Hyperliquid (HYPE) has redeemed 1.2 million HYPE tokens from Hyperliquid Labs ahead of a planned distribution on January 6, according to an announcement from the company. This move follows the team’s 24-month vesting schedule, with future distributions taking place on the sixth day of each month.
Hyperliquid prepares for team assignment
The strike took place on December 28, 2025, in preparation for the team division on January 6, 2026, according to the announcement. The tokens come from Hyperliquid Labs and are part of the team allocation. The company stated that the process is routine and in line with existing acquisition conditions.
The official statement on Discord confirmed the monthly unlock plan. Hyperliquid stated that all future distributions will follow the same timing to provide transparency to traders and investors.
According to company data, the 1.2 million tokens represent approximately 0.3 percent of the total supply of 420 million tokens. Hyperliquid noted that buybacks and previous token burns help balance supply. Daily buybacks of 21,700 tokens and staking issues of 26,700 tokens are driving modest net inflation, the company reported.
In November 2025, a larger event led to increased selling pressure, which was partially offset by 1.9 million token buybacks, according to the announcement. Hyperliquid burned 37 million HYPE tokens from its Assistance Fund, the company said.
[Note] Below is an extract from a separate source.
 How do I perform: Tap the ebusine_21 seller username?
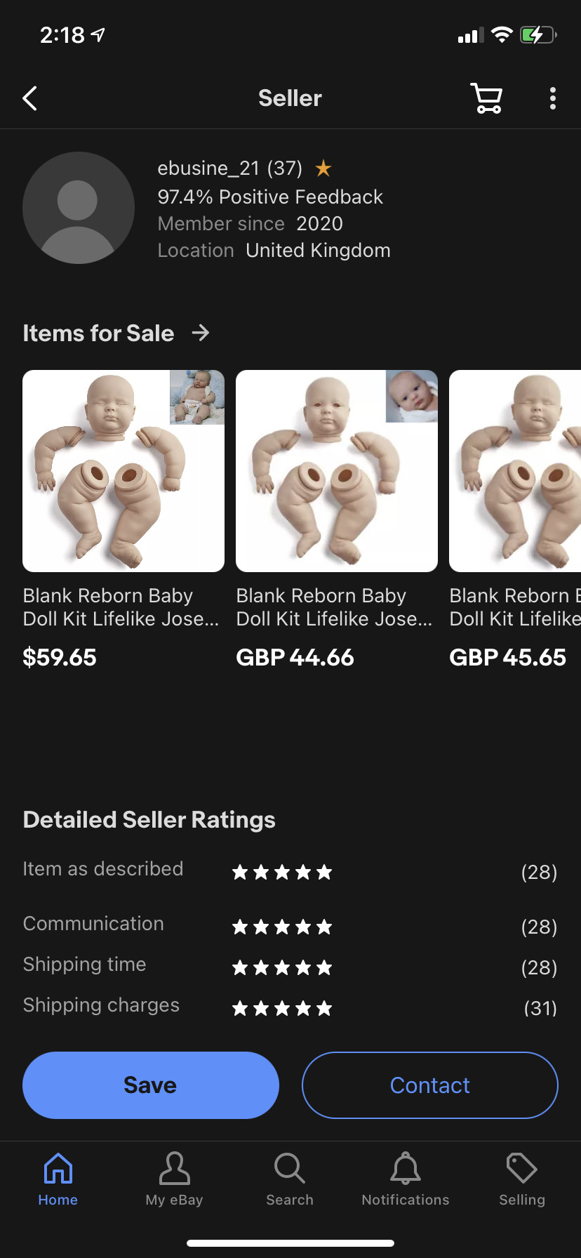point(209,168)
Hyperliquid’s team allocation represents almost 24 percent of the total number of tokens. The 24-month vesting plan guarantees distributions over time, with the January 6 distribution marking the first scheduled monthly release under this plan. The company stated that these measures are consistent with previously disclosed acquisition terms.
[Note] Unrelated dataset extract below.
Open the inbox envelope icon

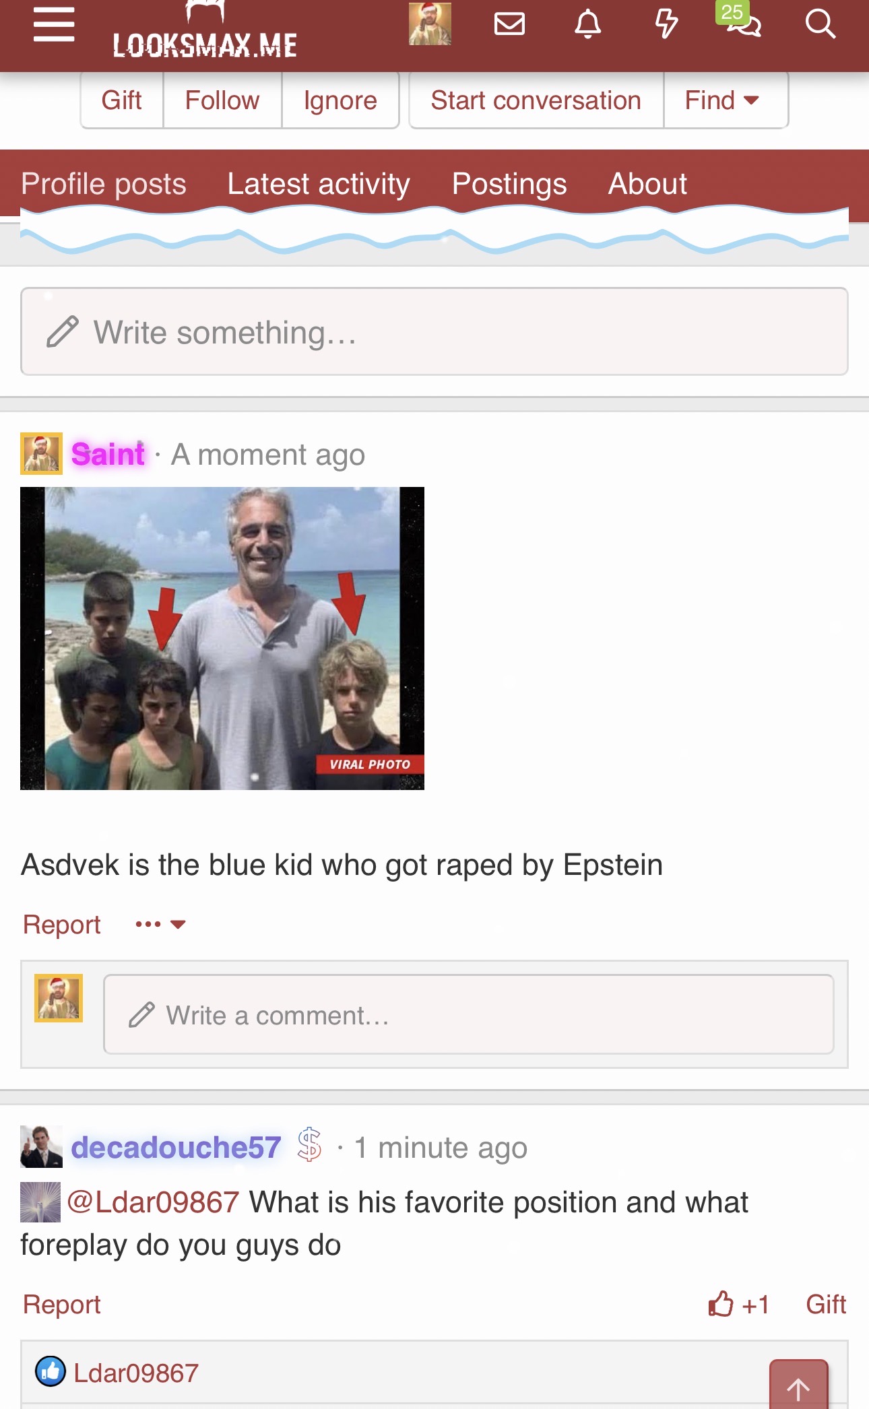(509, 24)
According to the announcement, future unlocks will follow the same schedule. The project stated that these actions do not change the core mechanisms of the protocol. Team vesting structures remain a common practice in decentralized finance projects.
According to industry observers, Hyperliquid maintains a position as the leading on-chain, perpetual, monetized decentralized exchange. The benefit is part of standard compensation obligations for team members, the company said.